Around 15 were discovered on Nushka (left), with a further 10 found on Juniper
(Image: Samantha Clark)

“I took them on the main path but I hadn’t been there before so I did venture up a few different routes to figure out where to go,” added the 28-year-old.

“The whole place is surrounded by woodland. We took a few random paths up and around the reservoir and then found our way back down where I let the girls have a swim before heading back to the car. The first one I saw was on Juniper in the car, it was just climbing her fur so I picked it off and thought to myself I’ll check them both properly later when I get home.”

After they arrived home Samantha realised that both of her dogs had “loads” of ticks on them, including one which had attached itself to Nushka’s neck.

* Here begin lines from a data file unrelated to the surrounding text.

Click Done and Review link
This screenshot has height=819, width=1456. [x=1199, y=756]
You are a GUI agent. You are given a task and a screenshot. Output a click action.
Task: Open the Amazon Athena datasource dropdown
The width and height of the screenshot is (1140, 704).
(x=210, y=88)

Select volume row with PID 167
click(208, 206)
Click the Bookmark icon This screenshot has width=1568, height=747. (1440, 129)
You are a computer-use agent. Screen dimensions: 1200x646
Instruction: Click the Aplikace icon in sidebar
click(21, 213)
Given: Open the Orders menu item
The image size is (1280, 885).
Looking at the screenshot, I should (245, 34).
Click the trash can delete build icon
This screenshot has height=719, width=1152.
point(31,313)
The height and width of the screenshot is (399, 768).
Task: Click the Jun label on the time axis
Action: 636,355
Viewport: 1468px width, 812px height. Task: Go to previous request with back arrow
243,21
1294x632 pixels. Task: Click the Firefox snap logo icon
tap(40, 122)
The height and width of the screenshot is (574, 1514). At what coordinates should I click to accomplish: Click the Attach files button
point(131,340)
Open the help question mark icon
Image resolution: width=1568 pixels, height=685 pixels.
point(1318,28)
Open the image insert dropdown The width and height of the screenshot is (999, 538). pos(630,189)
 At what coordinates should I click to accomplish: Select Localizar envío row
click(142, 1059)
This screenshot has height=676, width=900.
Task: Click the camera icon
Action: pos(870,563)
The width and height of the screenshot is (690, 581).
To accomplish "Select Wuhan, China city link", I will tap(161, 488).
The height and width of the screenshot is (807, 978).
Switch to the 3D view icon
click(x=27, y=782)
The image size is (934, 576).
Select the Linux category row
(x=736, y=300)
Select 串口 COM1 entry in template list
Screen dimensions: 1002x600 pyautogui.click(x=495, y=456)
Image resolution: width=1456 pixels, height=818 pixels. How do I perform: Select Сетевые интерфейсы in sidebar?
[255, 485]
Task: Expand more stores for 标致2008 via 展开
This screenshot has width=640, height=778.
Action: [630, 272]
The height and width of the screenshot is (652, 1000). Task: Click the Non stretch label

She added: “When I got home I realised that they both had loads of them crawling around. I was horrified to be honest because I find ticks disgusting. I picked off all the ones I could see and then took my dogs out into the garden to bath and blow dry them.

“While doing this I found more of them, one of which was attached to Nushka’s neck, without the blow dryer I don’t think I would have found that one because her fur is so thick. I pulled it out with a pair of tweezers and I’ve since invested in proper tick removing tools because it’s best if you can remove the tick without leaving it’s head embedded in their skin.

“Since then I’ve come across the odd few. Two more were attached to Nushka; one in her ear and the other next to her eye. Juniper didn’t have any actually attached to her as far as I’ve found but I’m still checking them both multiple times a day to be sure, and I’ve washed all of their bedding too.”

British Veterinary Association junior vice-president Justine Shotton explained that dogs pick up ticks when walking through woods or high grass and she urged owners to check their pets for ticks after a walk.

She said: “Ticks can present risks to both animal and human health. Dogs commonly pick up ticks when walking through woods or high grass, where a tick will dislodge from low shrubs, or grass and attach itself to a dog’s fur, as the two cross paths. Prevention is always better than cure and we recommend that owners discuss year-round parasite control, including tick prevention treatments, with their vet.

“Owners should check their pets for ticks after a walk, and any ticks should be removed immediately using a commercially available tick-remover or fine-pointed tweezers, even if they are dead. A vet or vet nurse will be able to advise on the best way to do this. If owners find a tick and have any concerns about their pet, contact a vet immediately.”